#### [과제 1]
발췌문에서 혈청 LRG의 증가가 대장암 이전에 이미 관찰되었다고 한 환자군은 누구인가?
#### [과제 2]
발췌문에서 서열번호와 함께 언급된 단백질을 빠짐없이 찾아 각각의 서열번호와 함께 쓰시오.

#### [발췌문]
----

혈청의 LRG 증가는 난소암(ovarian cancer) 및 담도암(biliary tract cancer)환자들에서 이미 관찰되었으나, 본 발명자들은 대장암 환자들에서 처음으로 서열번호 1의 혈장단백질 leucine-rich α-2-glycoprotein(LRG)의 증가를 관찰했다. LRG는 세포생존 및 세포사멸의 요인으로 제시되었다. 이는 LRG가 대장암 세포의 생존인자이며, 세포가 화학방사선요법에 더욱 저항하게 만든다는 것을 암시하였다.

암환자의 높은 혈액 내 면역글로불린 항체 및 순환면역 복합체 지수는 계속 보고되었고, 수많은 암에서 조절패턴을 다양하게 할 수 있는 종양마커로서 제시되었었다. 그러나 Ig 사슬을 바이오마커로서 제시하는 증거는 없었다. 본 발명에서 대장암의 강력한 바이오마커 및 대장용종으로부터의 진행을 밝히면서 서열번호 3인 Igα-2사슬C부분(IgA2C)의 혈장 내 수준이 증가하였다.

대장암 또는 용종증 환자의 높은 혈장단백질 키니노젠1(KNG1)의 수준이 증명되었었다. 이 결과는 대장암 환자의 KNG1이 대장용종 환자의 그것보다 더 높다는 점에서 대장용종으로부터 대장암으로의 진행에 가능한 역할을 제시할 수 있었다. 그러나 대조군 및 유방암 환자에 비교했을 때 유의하게 감소한 KNG1의 수준이 난소암 환자의 소변에서 발견되었다.

최근에 C3 및 C9처럼 보체 캐스케이드(complement cascade)에 관련된 단백질들이 면역반응을 반영하면서 대장암 환자들의 혈장에서 증가하는 것으로 보고되었다. 본 발명자들은 대장암 환자들이 보체 캐스케이드의 대체경로에서 중요한 구성요소인 서열번호 4인 혈장 내 보체인자 B(complement factor B)의 수준이 증가하는 것을 발견하였다. C9 및 factor B의 종양형성 효과는 세포외기질 분해를 포함하고 그 결과 종양세포의 침습 및 이동이 발생하였다. 따라서 대부분의 보체 단백질이 발암을 촉진함을 고려해볼 때 대장암 환자의 혈장 내 C9 및 factor B의 수준의 증가는 대장암의 강력한 바이오마커임을 나타내는 것으로 사료되었다. 이제까지 암에서 factor B 감소에 대한 보고는 없었다.

----

#### [제공 자료]
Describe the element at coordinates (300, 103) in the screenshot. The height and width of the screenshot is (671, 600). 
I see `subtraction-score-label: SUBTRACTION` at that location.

----

#### [모범 답안 1]
난소암 환자와 담도암 환자들이다.

#### [모범 답안 2]
- leucine-rich α-2-glycoprotein(LRG): 서열번호 1
- Igα-2사슬C부분(IgA2C): 서열번호 3
- 보체인자 B(complement factor B): 서열번호 4